A propósito das referências ao mar no léxico português, Ana Sousa Martins dá exemplos, mas adverte que o discurso sobre a riqueza expressiva da língua portuguesa pode ser ingénuo e contraproducente. Crónica transmitida na rubrica "Palavrar" dos programas Língua de Todos (RDP África) e Páginas de Português (Antena 2).
Se bem se lembram, há uns anos havia a Comissão Nacional para as Comemorações dos Descobrimentos Portugueses (1986-2002) que tinha por função coordenar as celebrações dos descobrimentos. Atualmente o tempo não é de festa, mas não é menos meritório fazer notar que afinal celebramos a grandeza do povo que fomos todos os dias quando falamos e usamos expressões que têm origem na arte de marear.
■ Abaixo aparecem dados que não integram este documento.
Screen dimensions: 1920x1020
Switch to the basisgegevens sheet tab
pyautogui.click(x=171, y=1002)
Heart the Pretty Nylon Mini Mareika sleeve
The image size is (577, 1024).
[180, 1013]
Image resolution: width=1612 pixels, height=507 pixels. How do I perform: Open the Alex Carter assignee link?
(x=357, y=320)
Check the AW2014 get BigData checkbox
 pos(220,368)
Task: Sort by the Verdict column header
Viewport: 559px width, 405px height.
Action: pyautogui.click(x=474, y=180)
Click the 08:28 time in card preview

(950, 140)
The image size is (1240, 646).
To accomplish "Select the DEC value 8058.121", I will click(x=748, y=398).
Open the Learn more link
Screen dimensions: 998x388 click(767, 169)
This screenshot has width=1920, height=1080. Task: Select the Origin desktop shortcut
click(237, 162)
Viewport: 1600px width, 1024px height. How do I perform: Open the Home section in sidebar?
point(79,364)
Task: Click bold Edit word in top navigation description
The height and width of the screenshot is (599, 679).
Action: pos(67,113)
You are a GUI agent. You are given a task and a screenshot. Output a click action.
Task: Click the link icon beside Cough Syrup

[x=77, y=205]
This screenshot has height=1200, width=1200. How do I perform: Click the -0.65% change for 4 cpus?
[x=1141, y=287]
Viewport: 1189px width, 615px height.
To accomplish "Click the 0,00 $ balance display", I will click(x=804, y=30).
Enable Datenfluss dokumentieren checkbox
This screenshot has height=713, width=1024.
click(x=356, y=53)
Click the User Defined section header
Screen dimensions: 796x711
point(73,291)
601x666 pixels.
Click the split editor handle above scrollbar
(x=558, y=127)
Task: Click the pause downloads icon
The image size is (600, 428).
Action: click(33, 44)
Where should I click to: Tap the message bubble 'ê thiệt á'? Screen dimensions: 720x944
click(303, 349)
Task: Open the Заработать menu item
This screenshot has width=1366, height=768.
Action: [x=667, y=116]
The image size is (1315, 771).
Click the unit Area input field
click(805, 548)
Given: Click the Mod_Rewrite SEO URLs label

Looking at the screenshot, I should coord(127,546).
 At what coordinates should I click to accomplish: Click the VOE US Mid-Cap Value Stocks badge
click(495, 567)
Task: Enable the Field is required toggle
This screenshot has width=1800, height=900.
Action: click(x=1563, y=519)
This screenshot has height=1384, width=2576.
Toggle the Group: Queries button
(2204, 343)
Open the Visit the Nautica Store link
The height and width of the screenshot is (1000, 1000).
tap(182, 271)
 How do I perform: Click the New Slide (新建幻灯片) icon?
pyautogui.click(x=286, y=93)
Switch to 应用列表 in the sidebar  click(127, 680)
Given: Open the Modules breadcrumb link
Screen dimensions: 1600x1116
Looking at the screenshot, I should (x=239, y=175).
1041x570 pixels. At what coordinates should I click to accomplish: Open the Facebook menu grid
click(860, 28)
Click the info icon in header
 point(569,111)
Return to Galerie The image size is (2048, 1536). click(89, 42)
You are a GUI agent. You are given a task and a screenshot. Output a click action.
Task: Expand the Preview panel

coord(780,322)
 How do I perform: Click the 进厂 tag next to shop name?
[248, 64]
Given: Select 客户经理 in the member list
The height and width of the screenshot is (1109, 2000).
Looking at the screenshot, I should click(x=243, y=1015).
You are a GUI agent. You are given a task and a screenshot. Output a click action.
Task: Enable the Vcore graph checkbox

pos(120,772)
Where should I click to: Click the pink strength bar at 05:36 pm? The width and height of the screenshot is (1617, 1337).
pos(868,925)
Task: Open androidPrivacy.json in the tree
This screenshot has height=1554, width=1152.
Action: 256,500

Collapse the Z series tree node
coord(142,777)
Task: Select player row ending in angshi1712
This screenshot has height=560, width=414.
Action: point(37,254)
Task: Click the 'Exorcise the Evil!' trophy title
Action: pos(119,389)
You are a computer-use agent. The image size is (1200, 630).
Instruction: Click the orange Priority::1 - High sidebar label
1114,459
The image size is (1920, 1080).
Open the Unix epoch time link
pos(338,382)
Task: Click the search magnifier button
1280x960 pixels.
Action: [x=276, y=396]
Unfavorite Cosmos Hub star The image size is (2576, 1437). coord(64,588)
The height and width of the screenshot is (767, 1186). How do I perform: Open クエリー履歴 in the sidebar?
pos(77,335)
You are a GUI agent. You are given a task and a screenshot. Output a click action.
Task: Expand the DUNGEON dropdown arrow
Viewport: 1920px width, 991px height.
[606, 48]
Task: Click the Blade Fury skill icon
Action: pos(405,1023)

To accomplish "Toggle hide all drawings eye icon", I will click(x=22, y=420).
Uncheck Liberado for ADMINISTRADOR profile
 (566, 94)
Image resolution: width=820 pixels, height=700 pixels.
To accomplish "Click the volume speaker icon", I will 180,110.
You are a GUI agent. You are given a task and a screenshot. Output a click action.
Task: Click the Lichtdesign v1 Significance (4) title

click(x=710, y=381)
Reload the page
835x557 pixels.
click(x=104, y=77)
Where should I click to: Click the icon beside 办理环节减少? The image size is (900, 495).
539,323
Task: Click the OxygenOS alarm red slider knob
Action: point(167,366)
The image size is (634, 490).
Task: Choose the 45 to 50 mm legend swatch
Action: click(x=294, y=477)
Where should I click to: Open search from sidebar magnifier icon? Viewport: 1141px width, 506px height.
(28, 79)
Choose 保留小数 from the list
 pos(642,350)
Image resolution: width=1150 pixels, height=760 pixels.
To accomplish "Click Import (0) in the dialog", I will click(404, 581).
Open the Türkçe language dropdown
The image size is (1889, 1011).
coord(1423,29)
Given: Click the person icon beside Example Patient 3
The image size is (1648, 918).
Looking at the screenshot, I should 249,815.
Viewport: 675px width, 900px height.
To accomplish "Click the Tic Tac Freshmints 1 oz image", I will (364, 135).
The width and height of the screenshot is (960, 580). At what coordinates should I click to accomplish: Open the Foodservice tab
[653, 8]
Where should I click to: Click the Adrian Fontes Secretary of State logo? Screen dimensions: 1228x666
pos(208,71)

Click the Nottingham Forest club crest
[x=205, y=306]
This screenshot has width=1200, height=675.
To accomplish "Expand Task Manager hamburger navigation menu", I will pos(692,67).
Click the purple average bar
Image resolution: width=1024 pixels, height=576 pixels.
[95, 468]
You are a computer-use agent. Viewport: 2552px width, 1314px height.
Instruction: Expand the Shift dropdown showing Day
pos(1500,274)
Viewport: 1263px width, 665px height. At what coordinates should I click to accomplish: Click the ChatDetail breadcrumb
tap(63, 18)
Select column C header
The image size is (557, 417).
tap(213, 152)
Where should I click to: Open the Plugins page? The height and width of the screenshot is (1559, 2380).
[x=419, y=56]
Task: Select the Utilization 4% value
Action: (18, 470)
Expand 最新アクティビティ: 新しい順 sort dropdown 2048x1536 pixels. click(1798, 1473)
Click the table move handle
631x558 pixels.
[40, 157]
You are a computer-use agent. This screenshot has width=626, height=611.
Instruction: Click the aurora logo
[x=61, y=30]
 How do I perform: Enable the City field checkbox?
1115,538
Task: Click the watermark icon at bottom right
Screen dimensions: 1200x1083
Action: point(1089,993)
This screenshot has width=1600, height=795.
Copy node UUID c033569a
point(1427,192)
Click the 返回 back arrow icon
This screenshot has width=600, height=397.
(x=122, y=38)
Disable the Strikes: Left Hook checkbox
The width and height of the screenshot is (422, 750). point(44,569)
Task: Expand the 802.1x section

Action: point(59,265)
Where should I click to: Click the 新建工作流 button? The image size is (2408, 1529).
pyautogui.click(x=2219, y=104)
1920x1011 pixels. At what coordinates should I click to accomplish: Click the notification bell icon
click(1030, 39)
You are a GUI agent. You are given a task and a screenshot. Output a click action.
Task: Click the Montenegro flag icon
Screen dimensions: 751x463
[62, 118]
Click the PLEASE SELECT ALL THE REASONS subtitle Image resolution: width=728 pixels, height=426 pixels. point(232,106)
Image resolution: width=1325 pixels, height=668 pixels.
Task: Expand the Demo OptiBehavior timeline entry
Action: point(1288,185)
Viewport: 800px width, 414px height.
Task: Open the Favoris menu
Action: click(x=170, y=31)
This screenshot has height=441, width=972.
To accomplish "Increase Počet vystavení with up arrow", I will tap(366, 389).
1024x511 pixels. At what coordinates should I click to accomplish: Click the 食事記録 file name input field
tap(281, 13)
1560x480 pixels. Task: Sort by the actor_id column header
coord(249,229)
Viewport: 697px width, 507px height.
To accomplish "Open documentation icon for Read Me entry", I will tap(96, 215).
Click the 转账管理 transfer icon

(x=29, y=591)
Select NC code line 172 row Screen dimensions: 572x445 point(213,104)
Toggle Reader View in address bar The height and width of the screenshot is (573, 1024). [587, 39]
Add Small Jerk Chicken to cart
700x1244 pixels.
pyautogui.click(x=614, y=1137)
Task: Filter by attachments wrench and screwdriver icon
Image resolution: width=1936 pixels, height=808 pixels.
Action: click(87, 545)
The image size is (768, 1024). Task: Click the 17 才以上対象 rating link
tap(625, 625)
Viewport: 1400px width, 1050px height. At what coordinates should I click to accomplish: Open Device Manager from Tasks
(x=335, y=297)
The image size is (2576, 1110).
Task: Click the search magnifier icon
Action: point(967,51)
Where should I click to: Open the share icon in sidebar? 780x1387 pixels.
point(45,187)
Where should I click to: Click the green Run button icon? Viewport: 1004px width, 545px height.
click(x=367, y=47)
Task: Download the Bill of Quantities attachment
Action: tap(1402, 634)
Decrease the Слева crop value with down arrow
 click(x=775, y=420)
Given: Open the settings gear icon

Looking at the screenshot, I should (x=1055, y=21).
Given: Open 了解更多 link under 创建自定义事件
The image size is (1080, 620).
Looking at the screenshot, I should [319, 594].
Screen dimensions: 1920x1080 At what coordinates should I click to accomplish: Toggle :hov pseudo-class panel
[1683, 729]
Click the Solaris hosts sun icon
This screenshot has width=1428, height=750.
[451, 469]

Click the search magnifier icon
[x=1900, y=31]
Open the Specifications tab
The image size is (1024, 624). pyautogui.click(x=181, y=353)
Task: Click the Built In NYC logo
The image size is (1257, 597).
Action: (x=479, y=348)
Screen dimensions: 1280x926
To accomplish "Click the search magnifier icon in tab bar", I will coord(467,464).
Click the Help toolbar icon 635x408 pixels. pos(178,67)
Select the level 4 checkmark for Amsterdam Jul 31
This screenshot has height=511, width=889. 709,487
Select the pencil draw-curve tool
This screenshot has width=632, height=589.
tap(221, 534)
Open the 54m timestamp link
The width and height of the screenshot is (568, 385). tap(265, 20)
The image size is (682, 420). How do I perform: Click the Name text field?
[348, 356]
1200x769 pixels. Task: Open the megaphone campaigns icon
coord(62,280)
Dizemos, por exemplo:
que o negócio foi «por água abaixo» ou que «vai de vento em popa», ou «na crista da onda»;
ou que «andamos à deriva» ou a «remar contra a maré», mas que esperamos «chegar a bom porto»;
e que vamos de «rota batida» para algum lado;
e que procuramos «não meter água»;
quando comemos qualquer coisa que nos faz mal, podemos ficar «mareados»;
e que quando nos zangamos, temos vontade de atirar com qualquer coisa «pela borda fora».
Estas são algumas das expressões mais frequentes e óbvias.
Mas as palavras, não expressões, palavras mesmo, passam mais despercebidas.
Por exemplo: o verbo abordar que tem como primeiro significado encostar um navio a outro para o assaltar.
Ou então o adjetivo emproado que é um adjetivo derivado de proa, a parte da frente do navio.
Falo nisto porque é um facto, é curioso e interessante, digno de ser estudado e divulgado. Mas fazer disto a quinta-essência da língua e cultura portuguesas e, por arrasto, invocar ano após ano, década após década, a excecional grandeza e capacidade expressiva da nossa língua é ingénuo e até contraproducente.
É ingénuo porque a permeabilidade aos termos náuticos é uma características de todos os povos e línguas do Mediterrâneo, e depois os espanhóis, os ingleses, os holandeses também têm palavras e fraseologias que entraram na sua língua por via deste laço contínuo com o oceano.
É contraproducente por causa da crença de que a língua portuguesa de tão grandiosa em história e cultura não precisa de ser divulgada nem ensinada de modo eficaz e sistemático, acreditando-se que ela se está a impor naturalmente e que se está a expandir na Internet e que os estrangeiros, de tão bela que é a nossa língua, se vão naturalmente interessar por ela.
Quando vou a congressos sobre a Lusofonia e a presença do português no mundo, vem-me sempre à memória uma canção do Sting, um hit dos anos 80: «The russians love their chidren too»*.
De facto, os espanhóis, os ingleses, os franceses etc. também amam a língua deles – fazem é alguma coisa de sistemático e eficaz para que a sua língua se afirme no mundo.
* «Os russos também gostam dos seus filhos.»